**TRECHO DE ORIGEM**

....

Se vocês acham preocupante a utilização de drones armados, imaginem
então se a decisão de matar um inimigo suspeito não for tomada por um
operador em uma longínqua sala de controle, mas pela própria máquina.
Imaginem um avião-robô que estuda a paisagem em terra, reconhece uma
atividade hostil, calcula que existe um risco mínimo de danos, e, então,
sem a participação de um ser humano, aciona o gatilho.
Bem-vindos à guerra do futuro. Enquanto os americanos debatem sobre o
poder do presidente de ordenar o assassinato por drones, uma poderosa
dinâmica - científica, militar e comercial - nos impele para o dia em
que cederemos essa mesma autoridade destrutiva ao software.
Drone AMEE (Autonomous Mapping Evaluation and Evasion) do Filme from Red Planet Movie - Planeta Vermelho.
No próximo mês, várias organizações de defesa dos direitos humanos e
para o controle de armamentos se reunirão em Londres para lançar uma
campanha de proibição dos robôs assassinos antes que eles saiam das
pranchetas dos engenheiros. Entre os que propõem a proibição estão os
que conseguiram conquistar um amplo consenso no mundo civilizado contra o
uso indiscriminado das minas terrestres que aleijam as pessoas. Desta
vez, eles abordarão um problema mais ardiloso, o do controle de
armamentos.
Os argumentos contrários ao aperfeiçoamento de armas totalmente
autônomas, como elas são chamadas, são tanto morais ("elas são
nefastas")e técnicos ("jamais serão tão inteligentes") quanto viscerais
("assustadoras").
"É uma coisa que as pessoas consideram instintivamente errada",
afirma Stephen Goose, diretor da divisão de armas da organização Human
Rights Watch, que assumiu a liderança do desafio à desumanização da
guerra. "O repúdio é realmente violento."
Drone de reconhecimento do Império em Star Wars
Alguns especialistas em robótica duvidam que, algum dia, um
computador consiga distinguir, sem possibilidade de erro, um inimigo de
uma pessoa inocente, e muito menos se uma carga de explosivos será a
resposta acertada ou proporcional. E se o alvo potencial já estiver
ferido, ou tentando se render? Além disso, mesmo que a inteligência
artificial atinja ou ultrapasse um grau de competência humana, ressaltam
os críticos, jamais será capaz de provocar simpatia.
Noel Sharkey, um cientista da computação da Universidade Sheffield e
presidente do Comitê Internacional para o Controle de Armas Robóticas,
conta que uma patrulha americana no Iraque se aproximou de um grupo de
rebeldes; ao apontarem seus fuzis, os soldados se deram conta de que se
tratava de um funeral e os homens carregavam um caixão.
Matar pessoas que acabavam de ser atingidas pela tragédia provocaria o
ódio dos locais contra os Estados Unidos, e os soldados baixaram suas
armas. Será que um robô seria capaz de fazer esse tipo de julgamento? E
há a questão da responsabilidade. Se um robô bombardeia uma escola, quem
é o culpado: o soldado que mandou a máquina para o campo? Seu
comandante? O fabricante? O inventor? Nas instâncias superiores das
forças armadas existem dúvidas quanto ao uso de armas dotadas de
autonomia. Em novembro do ano passado, o Departamento da Defesa emitiu
uma espécie de moratória de dez anos referente ao desenvolvimento desse
tipo de armamento enquanto discute as implicações éticas e as possíveis
salvaguardas.

....

**CONTEÚDO DO MATERIAL**
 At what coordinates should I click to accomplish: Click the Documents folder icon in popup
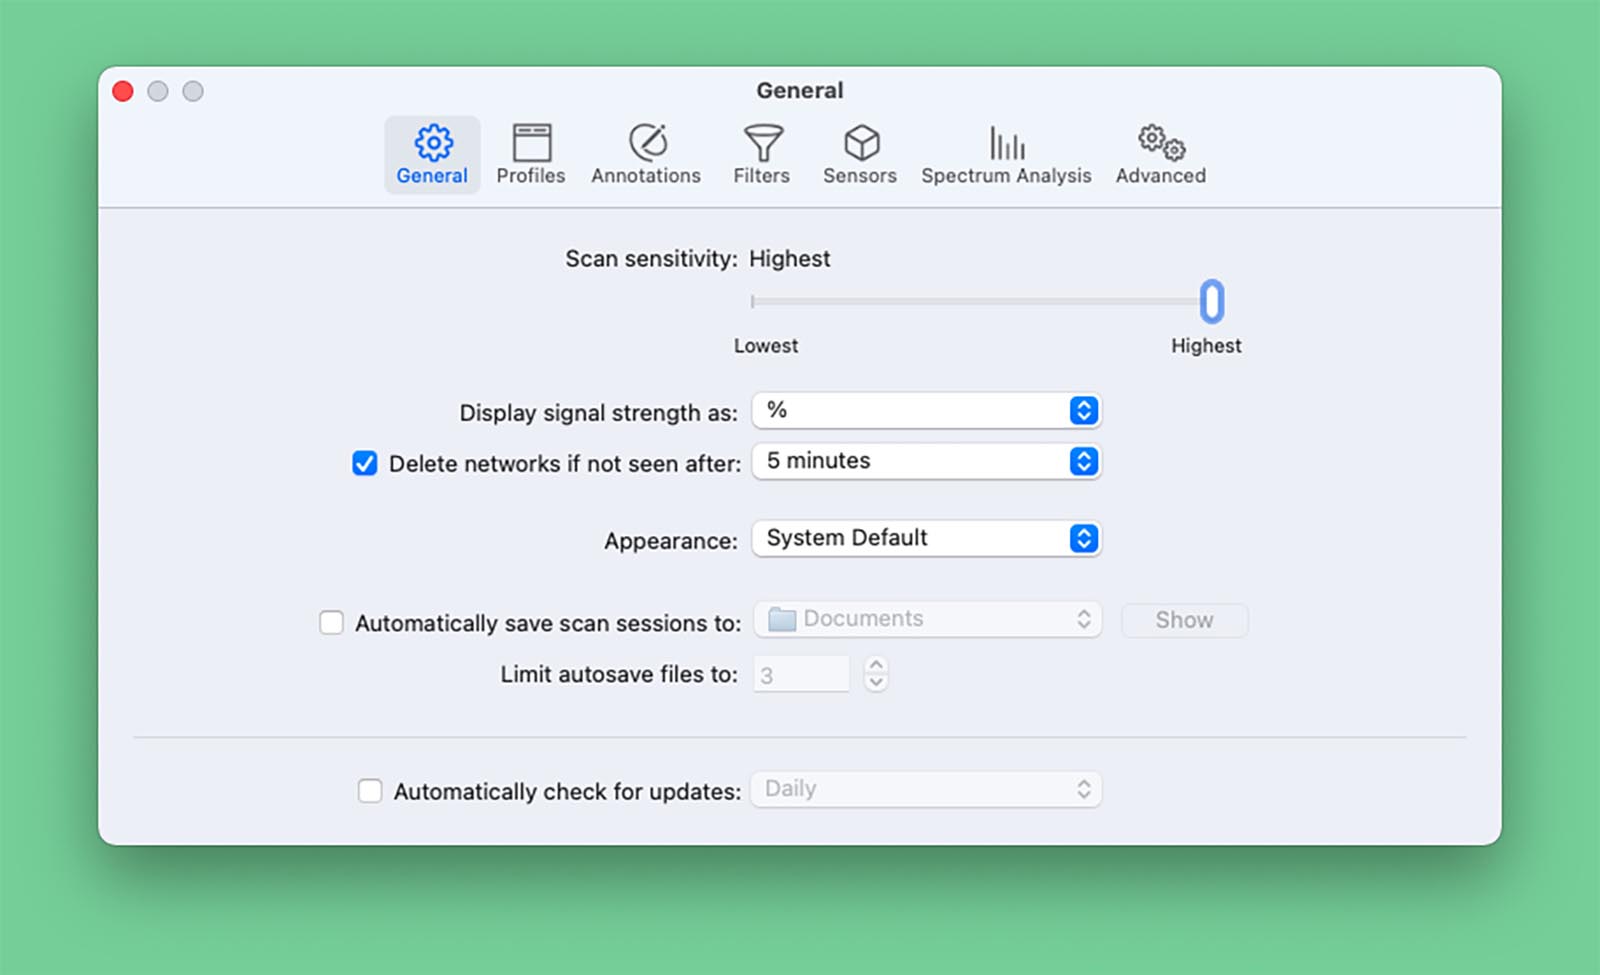pyautogui.click(x=782, y=620)
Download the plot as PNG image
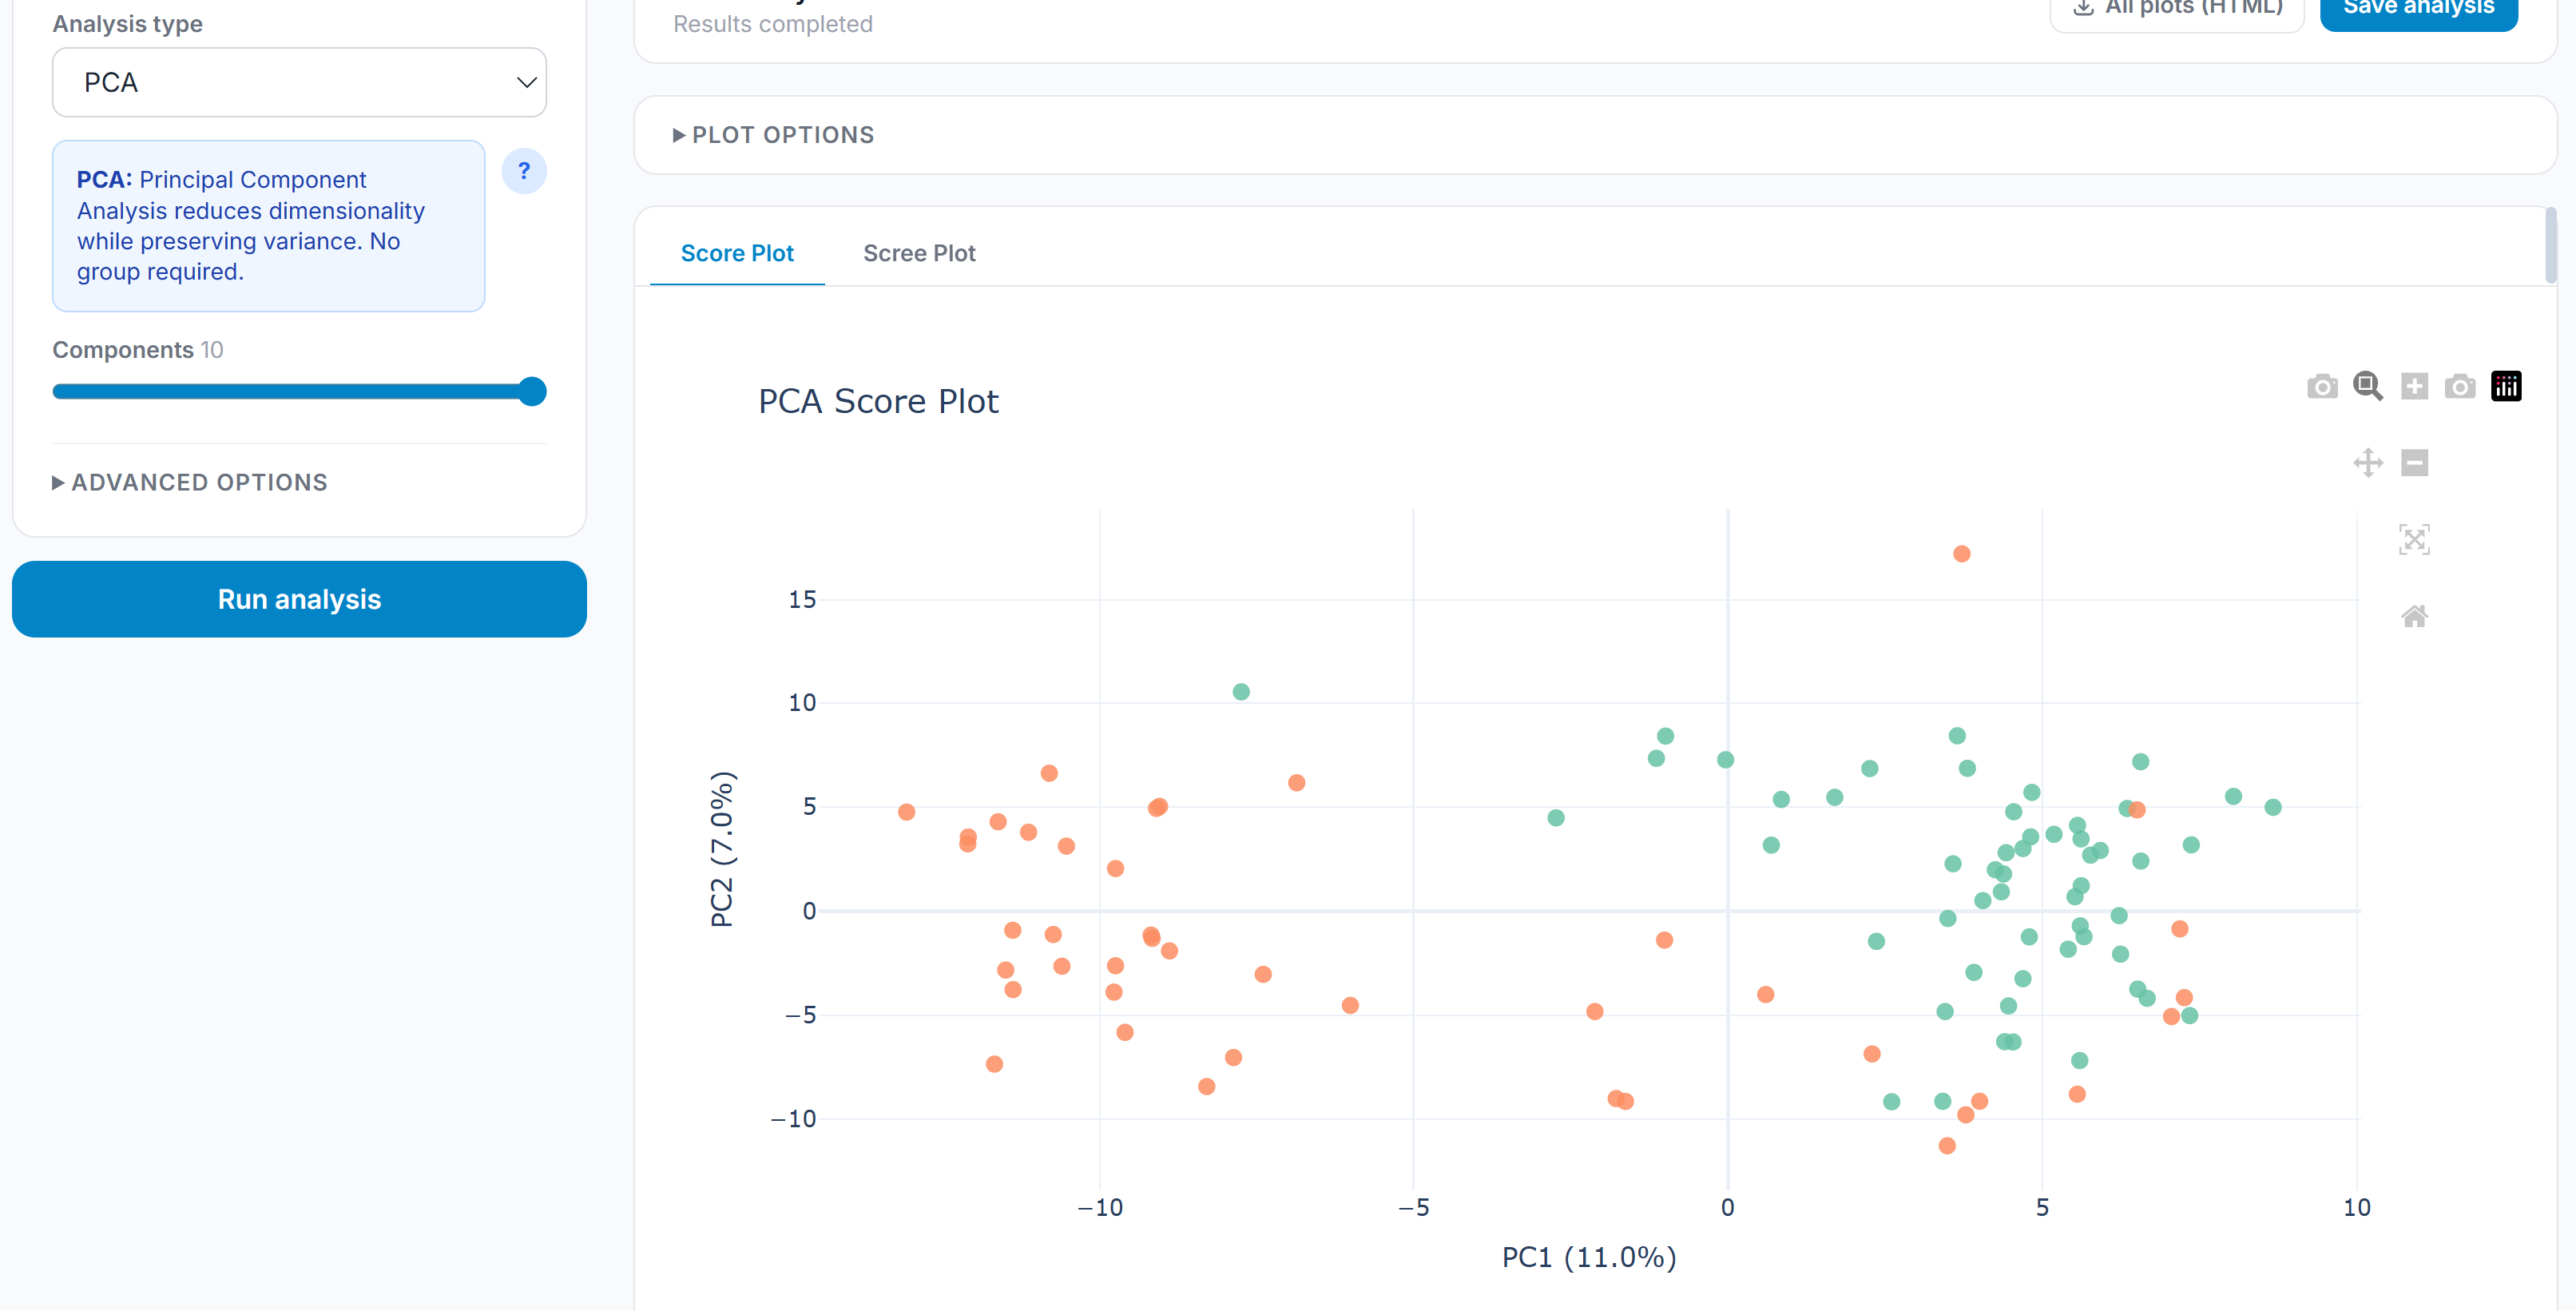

....

**INSTRUÇÃO DADA A**
Transcreva do texto sobre armas autônomas o trecho entre "No próximo mês, várias" e "armamentos.", inclusive.
**INSTRUÇÃO DADA B**
Liste todas as instituições mencionadas pelo nome no texto sobre armas autônomas.
**INSTRUÇÃO DADA C**
Prossiga a redação do texto sobre armas autônomas a partir do ponto em que ele termina.
O material é independente do texto sobre armas autônomas.

**RESPOSTA FINAL A**
No próximo mês, várias organizações de defesa dos direitos humanos e
para o controle de armamentos se reunirão em Londres para lançar uma
campanha de proibição dos robôs assassinos antes que eles saiam das
pranchetas dos engenheiros. Entre os que propõem a proibição estão os
que conseguiram conquistar um amplo consenso no mundo civilizado contra o
uso indiscriminado das minas terrestres que aleijam as pessoas. Desta
vez, eles abordarão um problema mais ardiloso, o do controle de
armamentos.

**RESPOSTA FINAL B**
Human Rights Watch
Universidade Sheffield
Comitê Internacional para o Controle de Armas Robóticas
Departamento da Defesa

**RESPOSTA FINAL C**
Trata-se de uma orientação informal, que provavelmente
seria posta de lado em um minuto se soubéssemos que a China vendeu armas
autônomas ao Irã, mas de certo modo é bastante tranquilizador que os
militares não estejam optando por esse recurso sem antes refletir
profundamente sobre a questão.
Comparada às heroicas iniciativas para banir as minas terrestres e
conter a proliferação nuclear, a campanha contra os robôs armados
munidos de licença para matar enfrentam obstáculos totalmente novos.
Drone aéreo Hunter-Killer do Filme Terminator - O exterminador do futuro - Aeronave VTOL desenvolvida no filme pela Skynet.
Por exemplo, não está absolutamente claro onde se deverá traçar uma
linha divisória. Embora o cenário de soldados do tipo ciborgue do
Exterminador do Futuro esteja ainda a décadas de distância, se é que
tudo isso não passa de uma fantasia, os exércitos do mundo inteiro já
estão prevendo a adoção de máquinas com uma capacidade de destruição
cujo poderio em combate vem gradativamente aumentando.
As forças armadas já deixam que as máquinas tomem decisões cruciais
quando a situação evolui rápido demais para debater a intervenção
humana. Os EUA dispõem há muito tempo de navios de guerra da classe
Aegis que utilizam defesas antimísseis automatizadas capazes de
identificar, perseguir e derrubar em segundos ameaças próximas. E o
papel dos robôs está se expandindo até o ponto em que a decisão humana
final de matar será em grande parte predeterminada pela inteligência
produzida pela máquina.
"O problema, por acaso, é o dedo que aperta o gatilho?", pergunta
Peter W. Singer, especialista em guerra do futuro da Brookings
Institution. "Ou será aquela parte que me diz que 'esse cara é mau'?"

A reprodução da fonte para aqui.